Introduction: Anti-Müllerian hormone (AMH) level has long been considered as a serum biomarker of ovarian reserve clinically, while emerging data suggest that serum AMH level may also predict pregnancy outcomes. However, whether pregestational serum AMH levels are related to perinatal outcomes among women undergoing in vitro fertilization (IVF)/intracytoplasmic sperm injection (ICSI) cycles is unknown. Objective: To explore the association between different AMH levels and perinatal outcomes in women with live births in IVF/ICSI. Methods: This multicenter retrospective cohort study was conducted among three different provinces in China, from January 2014 to October 2019. A total of 13,763 IVF/ICSI cycles with 5657 live-delivery pregnant women and 6797 newborns were recruited. Participants were categorized into three groups according to the <25th (low), 25 to 75th (average), and >75th (high) percentile of serum AMH concentration. Perinatal outcomes were compared among groups. Subgroup analyses were conducted based on the number of live births. Results: Among women with singleton deliveries, low and high AMH levels increased the risk of intrahepatic cholestasis of pregnancy (ICP) (aOR1 = 6.02, 95%CI 2.10-17.22; aOR2 = 3.65, 95%CI1.32-10.08) and decreased the risk of macrosomia (aOR1 = 0.65, 95%CI0.48-0.89; aOR2 = 0.72, 95%CI0.57-0.96), while low AMH reduced the risk of large for gestational age (LGA, aOR=0.74, 95%CI0.59-0.93) and premature rupture of membrane (PROM, aOR=0.50, 95%CI0.31-0.79)compared with the average AMH group. In women with multiple deliveries, high AMH levels increased the risks of gestational diabetes mellitus (GDM, aOR=2.40, 95%CI1.48-3.91) and pregnancy-induced hypertension (PIH, aOR=2.26, 95%CI1.20-4.22) compared with the average AMH group, while low AMH levels increased the risk of ICP (aOR=14.83, 95%CI1.92-54.30).

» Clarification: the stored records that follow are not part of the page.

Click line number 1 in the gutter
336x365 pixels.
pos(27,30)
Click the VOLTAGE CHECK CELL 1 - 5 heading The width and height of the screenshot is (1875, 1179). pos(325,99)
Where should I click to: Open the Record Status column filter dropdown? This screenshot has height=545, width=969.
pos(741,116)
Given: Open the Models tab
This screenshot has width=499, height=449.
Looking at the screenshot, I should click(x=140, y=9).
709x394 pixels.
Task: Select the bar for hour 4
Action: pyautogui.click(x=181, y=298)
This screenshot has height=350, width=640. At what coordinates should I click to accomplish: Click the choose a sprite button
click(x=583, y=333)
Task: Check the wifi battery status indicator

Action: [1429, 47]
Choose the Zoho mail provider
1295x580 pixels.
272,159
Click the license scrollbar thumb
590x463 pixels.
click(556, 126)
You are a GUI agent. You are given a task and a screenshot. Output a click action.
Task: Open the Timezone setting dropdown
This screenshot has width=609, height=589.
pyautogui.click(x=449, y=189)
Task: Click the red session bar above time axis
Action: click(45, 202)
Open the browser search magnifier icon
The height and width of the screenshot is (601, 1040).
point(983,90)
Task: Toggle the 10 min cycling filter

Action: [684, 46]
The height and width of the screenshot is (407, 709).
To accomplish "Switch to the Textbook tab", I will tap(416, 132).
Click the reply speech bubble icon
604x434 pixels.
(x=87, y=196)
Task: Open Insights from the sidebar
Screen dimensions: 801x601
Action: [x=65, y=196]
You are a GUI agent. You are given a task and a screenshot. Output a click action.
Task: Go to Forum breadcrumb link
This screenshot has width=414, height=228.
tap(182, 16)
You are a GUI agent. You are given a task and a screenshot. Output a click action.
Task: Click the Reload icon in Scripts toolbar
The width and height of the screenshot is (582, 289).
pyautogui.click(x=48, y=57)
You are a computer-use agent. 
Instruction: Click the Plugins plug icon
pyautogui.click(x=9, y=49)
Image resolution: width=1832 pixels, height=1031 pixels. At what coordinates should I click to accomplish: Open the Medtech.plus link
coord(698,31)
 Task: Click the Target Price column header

However, there was no evidence of differences in preterm birth, congenital anomaly, and other perinatal outcomes among the three groups in both singleton and multiple deliveries. Conclusions: Abnormal AMH levels increased the risk of ICP regardless of the number of live births for women undergoing IVF/ICSI, while high AMH levels increased the risks of GDM and PIH in multiple deliveries. However, serum AMH levels were not associated with adverse neonatal outcomes in IVF/ICSI. The underlying mechanism warrants further investigation.